Channels for Ca2+ and K+ have been extensively described to be present in the inner membrane of mitochondria, where they control several key organelle functions, including metabolism, redox state and cell fate. Unfortunately, their genuine physiopathological role has been largely underestimated, mainly because of the lack of molecular information on the machinery controlling mitochondrial cation homeostasis.

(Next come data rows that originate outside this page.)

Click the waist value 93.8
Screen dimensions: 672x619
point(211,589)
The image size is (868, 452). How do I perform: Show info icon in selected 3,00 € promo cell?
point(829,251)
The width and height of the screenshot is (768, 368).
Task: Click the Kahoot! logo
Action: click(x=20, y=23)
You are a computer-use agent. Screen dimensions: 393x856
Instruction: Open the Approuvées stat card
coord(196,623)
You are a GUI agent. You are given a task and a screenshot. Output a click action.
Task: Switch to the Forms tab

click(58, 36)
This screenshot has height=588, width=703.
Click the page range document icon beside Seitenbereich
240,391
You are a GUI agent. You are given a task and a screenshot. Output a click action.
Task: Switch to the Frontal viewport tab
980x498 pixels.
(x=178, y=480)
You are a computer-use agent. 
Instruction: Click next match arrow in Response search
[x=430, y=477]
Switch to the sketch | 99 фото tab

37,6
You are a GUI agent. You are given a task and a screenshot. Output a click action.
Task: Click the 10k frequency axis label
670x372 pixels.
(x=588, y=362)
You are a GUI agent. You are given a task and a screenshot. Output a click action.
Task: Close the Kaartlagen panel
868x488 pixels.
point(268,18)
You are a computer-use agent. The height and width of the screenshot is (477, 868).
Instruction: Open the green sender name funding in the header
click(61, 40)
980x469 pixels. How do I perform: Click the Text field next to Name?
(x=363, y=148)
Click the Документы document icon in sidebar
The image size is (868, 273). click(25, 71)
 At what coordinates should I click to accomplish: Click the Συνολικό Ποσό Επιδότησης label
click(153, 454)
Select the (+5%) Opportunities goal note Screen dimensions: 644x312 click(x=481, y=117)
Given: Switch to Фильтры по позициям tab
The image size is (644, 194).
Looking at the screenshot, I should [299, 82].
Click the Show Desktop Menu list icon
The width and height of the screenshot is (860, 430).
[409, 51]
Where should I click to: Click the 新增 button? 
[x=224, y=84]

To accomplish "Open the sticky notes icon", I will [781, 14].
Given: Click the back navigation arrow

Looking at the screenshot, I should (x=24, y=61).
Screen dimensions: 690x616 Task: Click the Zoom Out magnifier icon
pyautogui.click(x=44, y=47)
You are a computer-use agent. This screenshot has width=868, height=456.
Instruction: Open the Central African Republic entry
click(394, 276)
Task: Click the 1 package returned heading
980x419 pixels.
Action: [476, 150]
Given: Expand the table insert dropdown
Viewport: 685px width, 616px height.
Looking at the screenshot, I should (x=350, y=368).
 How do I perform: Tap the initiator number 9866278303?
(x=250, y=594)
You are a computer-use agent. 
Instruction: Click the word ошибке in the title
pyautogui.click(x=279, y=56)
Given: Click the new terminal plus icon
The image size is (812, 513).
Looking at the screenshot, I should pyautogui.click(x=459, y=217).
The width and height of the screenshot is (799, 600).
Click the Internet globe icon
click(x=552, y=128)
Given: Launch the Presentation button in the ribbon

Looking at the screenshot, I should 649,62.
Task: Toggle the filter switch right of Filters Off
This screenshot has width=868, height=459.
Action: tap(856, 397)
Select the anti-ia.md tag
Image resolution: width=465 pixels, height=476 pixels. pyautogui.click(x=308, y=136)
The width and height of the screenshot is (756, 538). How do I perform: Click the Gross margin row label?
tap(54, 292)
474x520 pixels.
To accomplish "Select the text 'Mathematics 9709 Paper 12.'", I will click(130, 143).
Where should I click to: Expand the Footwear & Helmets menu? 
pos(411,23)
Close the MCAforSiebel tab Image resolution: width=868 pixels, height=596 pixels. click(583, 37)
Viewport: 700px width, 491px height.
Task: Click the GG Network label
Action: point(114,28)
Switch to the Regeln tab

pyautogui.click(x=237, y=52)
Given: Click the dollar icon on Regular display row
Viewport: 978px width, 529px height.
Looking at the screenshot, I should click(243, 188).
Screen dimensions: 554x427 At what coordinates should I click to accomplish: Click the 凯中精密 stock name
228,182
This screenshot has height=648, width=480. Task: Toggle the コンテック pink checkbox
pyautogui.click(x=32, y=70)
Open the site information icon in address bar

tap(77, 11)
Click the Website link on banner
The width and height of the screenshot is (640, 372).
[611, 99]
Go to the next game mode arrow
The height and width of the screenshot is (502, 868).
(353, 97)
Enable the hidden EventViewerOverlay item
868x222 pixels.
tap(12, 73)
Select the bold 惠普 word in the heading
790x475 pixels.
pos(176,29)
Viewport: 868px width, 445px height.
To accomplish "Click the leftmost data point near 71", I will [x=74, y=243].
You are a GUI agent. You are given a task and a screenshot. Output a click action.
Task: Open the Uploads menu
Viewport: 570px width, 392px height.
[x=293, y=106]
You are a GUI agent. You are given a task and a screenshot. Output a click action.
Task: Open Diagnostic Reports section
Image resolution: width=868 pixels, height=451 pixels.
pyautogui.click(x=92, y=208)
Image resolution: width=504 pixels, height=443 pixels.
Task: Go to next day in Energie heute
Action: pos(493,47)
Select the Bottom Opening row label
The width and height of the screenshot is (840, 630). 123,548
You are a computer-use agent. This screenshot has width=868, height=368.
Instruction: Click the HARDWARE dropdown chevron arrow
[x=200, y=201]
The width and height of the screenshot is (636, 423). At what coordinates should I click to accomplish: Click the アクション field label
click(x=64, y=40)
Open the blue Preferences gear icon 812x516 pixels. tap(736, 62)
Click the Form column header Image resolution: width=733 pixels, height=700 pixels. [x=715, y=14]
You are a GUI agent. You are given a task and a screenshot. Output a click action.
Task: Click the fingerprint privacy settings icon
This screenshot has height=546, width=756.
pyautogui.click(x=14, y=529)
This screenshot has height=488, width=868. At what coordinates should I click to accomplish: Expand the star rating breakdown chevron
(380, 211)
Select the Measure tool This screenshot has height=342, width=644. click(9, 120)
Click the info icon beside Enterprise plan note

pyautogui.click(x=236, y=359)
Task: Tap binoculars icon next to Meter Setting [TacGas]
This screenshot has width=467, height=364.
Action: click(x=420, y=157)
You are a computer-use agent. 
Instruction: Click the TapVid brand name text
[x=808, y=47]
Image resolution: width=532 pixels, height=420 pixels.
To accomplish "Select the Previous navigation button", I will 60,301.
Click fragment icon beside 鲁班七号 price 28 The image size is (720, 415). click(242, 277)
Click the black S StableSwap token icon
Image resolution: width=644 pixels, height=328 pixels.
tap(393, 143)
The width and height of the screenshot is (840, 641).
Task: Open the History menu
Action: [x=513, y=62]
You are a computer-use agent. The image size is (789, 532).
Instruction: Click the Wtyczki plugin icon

Remarkably, we can now finally overcome this limitation. Indeed, five years ago we first identified the Mitochondrial Calcium Uniporter (MCU) and here we unravel the identity of the mitochondrial ATP-sensitive Potassium channel (mitoKATP). The MICAMETAFLEX proposal arises from these ground-breaking results and investigates how mitochondrial cation channels control global metabolic programs. Mitochondria have indeed the extraordinary capacity to rapidly adapt fuel oxidation to substrates availability and energy demand, a feature known as “metabolic flexibility”. While the biological relevance of metabolic flexibility is now fully appreciated, the upstream signals that control this trait are largely unknown. Here we will use state-of-the-art techniques to interrogate i) global metabolism, ii) mitochondrial activity, iii) signaling pathways and iv) gene expression in diverse cellular and animal models lacking either MCU or mitoKATP.

Overall, the MICAMETAFLEX project will uncover the contribution of mitochondrial cation channels to metabolic reprogramming at the level of skeletal muscle, immune and cancer cells. In addition, these studies will shed new light on the mitochondria-to-nucleus retrograde signaling axis, thus untangling the broad impact that mitochondria exert on cellular functions.